[EXERCISE BRIEF] Rewrite the lines from the one containing "Click the print icon in toolbar" through the one containing "coord(1374,439)" as a numbered list, leaving out blank lines and including both end lines.

— START —

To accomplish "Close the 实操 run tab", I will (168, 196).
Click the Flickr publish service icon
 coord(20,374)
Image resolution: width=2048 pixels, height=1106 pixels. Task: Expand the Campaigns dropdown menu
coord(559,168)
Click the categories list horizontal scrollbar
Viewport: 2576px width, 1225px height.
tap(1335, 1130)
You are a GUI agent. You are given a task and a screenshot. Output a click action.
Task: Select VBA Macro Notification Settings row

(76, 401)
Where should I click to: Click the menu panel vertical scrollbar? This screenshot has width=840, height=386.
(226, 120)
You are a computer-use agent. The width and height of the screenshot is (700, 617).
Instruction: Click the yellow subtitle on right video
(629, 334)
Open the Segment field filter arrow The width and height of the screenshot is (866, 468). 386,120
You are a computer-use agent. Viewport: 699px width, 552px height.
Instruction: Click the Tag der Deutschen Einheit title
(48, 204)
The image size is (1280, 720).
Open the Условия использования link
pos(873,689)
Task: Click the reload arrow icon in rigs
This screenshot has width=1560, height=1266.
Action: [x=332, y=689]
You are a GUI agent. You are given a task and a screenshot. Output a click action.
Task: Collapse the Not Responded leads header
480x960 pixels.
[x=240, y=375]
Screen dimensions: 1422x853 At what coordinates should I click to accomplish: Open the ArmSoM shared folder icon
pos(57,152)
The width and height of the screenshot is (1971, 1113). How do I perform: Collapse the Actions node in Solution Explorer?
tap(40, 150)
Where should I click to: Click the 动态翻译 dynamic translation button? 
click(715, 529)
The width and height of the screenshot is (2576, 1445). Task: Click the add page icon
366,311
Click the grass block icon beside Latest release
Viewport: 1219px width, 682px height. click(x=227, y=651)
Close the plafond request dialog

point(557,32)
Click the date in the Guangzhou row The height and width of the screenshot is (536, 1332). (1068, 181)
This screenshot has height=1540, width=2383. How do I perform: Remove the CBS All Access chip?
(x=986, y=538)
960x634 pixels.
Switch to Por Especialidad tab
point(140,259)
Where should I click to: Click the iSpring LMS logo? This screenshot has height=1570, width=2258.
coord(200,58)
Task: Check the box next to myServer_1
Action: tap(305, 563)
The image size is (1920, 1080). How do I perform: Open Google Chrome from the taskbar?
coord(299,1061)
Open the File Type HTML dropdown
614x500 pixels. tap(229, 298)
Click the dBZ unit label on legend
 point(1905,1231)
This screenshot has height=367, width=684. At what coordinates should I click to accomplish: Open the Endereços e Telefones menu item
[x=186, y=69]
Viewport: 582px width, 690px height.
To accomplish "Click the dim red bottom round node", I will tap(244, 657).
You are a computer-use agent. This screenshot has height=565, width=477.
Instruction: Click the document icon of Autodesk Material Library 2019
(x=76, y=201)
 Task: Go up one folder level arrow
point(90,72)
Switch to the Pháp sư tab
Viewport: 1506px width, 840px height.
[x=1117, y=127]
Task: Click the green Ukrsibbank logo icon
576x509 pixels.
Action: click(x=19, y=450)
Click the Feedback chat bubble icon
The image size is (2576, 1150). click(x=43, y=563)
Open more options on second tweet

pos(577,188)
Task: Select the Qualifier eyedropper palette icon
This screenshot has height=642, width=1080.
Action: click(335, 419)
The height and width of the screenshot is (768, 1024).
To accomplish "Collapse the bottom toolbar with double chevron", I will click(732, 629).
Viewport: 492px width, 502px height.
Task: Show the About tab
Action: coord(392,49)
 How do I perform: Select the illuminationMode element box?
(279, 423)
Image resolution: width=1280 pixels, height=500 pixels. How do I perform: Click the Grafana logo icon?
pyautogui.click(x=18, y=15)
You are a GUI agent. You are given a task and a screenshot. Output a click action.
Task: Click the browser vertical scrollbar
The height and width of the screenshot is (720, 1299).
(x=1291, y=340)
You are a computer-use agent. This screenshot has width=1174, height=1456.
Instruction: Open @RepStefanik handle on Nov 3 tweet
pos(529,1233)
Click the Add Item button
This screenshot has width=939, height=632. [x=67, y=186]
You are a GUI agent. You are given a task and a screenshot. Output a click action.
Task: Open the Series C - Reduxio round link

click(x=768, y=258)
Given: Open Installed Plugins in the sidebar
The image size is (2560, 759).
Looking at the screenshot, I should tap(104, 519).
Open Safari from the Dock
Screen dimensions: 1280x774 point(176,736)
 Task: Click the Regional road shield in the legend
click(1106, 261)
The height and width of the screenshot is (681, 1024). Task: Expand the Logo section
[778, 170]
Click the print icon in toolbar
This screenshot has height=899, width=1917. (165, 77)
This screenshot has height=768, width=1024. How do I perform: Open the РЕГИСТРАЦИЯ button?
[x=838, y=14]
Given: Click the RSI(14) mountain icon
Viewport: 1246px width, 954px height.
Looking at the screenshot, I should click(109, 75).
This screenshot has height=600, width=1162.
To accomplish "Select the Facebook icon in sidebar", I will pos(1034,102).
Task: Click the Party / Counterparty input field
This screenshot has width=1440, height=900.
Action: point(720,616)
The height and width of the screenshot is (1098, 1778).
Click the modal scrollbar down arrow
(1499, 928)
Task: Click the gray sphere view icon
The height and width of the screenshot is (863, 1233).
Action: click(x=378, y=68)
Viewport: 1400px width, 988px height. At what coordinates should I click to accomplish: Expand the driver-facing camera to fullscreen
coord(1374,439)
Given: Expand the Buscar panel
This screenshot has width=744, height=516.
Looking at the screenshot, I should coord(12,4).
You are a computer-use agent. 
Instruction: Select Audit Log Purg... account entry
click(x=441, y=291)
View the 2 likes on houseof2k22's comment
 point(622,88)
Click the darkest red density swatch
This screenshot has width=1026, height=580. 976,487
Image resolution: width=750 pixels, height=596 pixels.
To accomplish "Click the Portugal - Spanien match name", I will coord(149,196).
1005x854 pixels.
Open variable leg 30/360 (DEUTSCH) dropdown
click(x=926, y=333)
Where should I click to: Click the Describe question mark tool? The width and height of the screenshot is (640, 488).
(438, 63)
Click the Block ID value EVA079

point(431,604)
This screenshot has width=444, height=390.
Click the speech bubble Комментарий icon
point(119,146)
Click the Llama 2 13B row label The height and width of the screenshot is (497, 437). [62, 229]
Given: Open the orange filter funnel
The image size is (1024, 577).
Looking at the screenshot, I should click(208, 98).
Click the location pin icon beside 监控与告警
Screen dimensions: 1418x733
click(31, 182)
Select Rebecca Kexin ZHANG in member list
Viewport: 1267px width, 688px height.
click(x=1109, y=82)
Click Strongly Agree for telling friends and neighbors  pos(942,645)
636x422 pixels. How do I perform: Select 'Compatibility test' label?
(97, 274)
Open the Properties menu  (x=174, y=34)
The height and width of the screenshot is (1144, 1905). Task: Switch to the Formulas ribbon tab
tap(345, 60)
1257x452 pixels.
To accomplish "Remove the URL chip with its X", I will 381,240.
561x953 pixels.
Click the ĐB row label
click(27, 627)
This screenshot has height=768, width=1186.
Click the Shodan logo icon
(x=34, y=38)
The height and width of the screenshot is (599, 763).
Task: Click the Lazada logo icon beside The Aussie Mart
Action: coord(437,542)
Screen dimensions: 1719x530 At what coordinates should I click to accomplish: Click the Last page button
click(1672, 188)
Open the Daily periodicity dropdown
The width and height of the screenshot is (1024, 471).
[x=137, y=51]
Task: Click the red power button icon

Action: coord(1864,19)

— END —

[THE COMPLETED TASK]
1. Click the print icon in toolbar
2. This screenshot has height=899, width=1917. (165, 77)
3. This screenshot has height=768, width=1024. How do I perform: Open the РЕГИСТРАЦИЯ button?
4. [x=838, y=14]
5. Given: Click the RSI(14) mountain icon
6. Viewport: 1246px width, 954px height.
7. Looking at the screenshot, I should click(109, 75).
8. This screenshot has height=600, width=1162.
9. To accomplish "Select the Facebook icon in sidebar", I will pos(1034,102).
10. Task: Click the Party / Counterparty input field
11. This screenshot has width=1440, height=900.
12. Action: point(720,616)
13. The height and width of the screenshot is (1098, 1778).
14. Click the modal scrollbar down arrow
15. (1499, 928)
16. Task: Click the gray sphere view icon
17. The height and width of the screenshot is (863, 1233).
18. Action: click(x=378, y=68)
19. Viewport: 1400px width, 988px height. At what coordinates should I click to accomplish: Expand the driver-facing camera to fullscreen
20. coord(1374,439)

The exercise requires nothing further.